Tidak berhenti sampai disitu, banyak pukul Nara layangkan kepada Tio.

"Ntar dulu anjing! Minuman gue!" maki Tio kepada wanita ini.

"Udah-udah." Dean berusaha menahan Nara agar tidak melanjutkan aksinya, namun naas kepalanya ikut terpukul juga. "Gue udah dipitrah, anjing!" protes itu keluar tanpa permisi.

Setelah puas memukuli Tio dengan novel yang dimilikinya, Nara berucap dengan tatapan mata yang begitu mengintimidasi. "Gue liat lo berulah lagi, abis lo sama gue!" Nara pergi dengan hati yang puas, senyum yang lebar ia tampilkan begitu saja, manun semua berubah saat Nara memandang novelnya yang sudah jauh dari kata bagus. Diusap dengan perlahan buku yang baru ia beli itu. "Belum dibaca," rengeknya.

...

"Nara?" panggil Jasmine.

"Iya, Ayo!"

"Nanti dulu, tadi ada yang bilang kalau ada ribut-ribut. Bukan kamu kan, Ra?"

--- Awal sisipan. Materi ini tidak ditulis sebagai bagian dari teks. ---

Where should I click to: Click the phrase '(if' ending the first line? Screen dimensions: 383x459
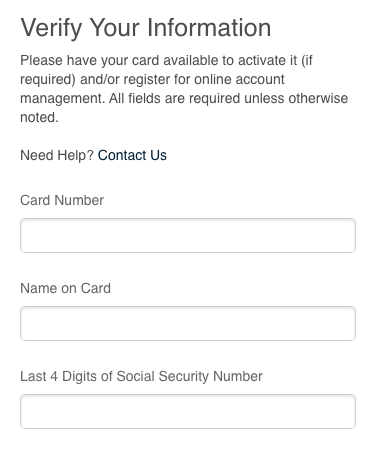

Matanya ia pejamkan dengan sengaja, tarikan napas ia atur dengan sedemikian rupa, Nara memutar otak untuk menyusun kalimat pembelaannya. "Ya maaf Min, sengaja abisan. Orang kayak gitu nggak bisa didiemin, harus dikasih pelajaran, lo memang sabar tapi gue kagak, emosi gue meluap-luap kalau liat orang banyak gaya."

"Siapa yang kamu pukul?"

"Si Tio!"

"Astaga Ra. Kak Tio malah yang nolongin aku."

Panik yang tergambar jelas di wajah seorang Nara, ia dengan jemari yang menggenggam erat tali tasnya, berusaha dengan sekuat tenaga mengatur perasaannya. Takut dan rasa bersalah itu timbul bersamaan.

"Minta maaaf ya, Ra?" ucap Jasmine, "atau aku aja yang minta maaf, kamu begini gara-gara aku kan?"

Bahunya ia naikan mengikuti tarikan napas. Angin yang menerpa wajahnya membantu Nara mengatur semua perasaan yang saat ini ia hadapi. "Iya, nanti pulang langsung minta maaf, sekarang beli kacamata dulu deh."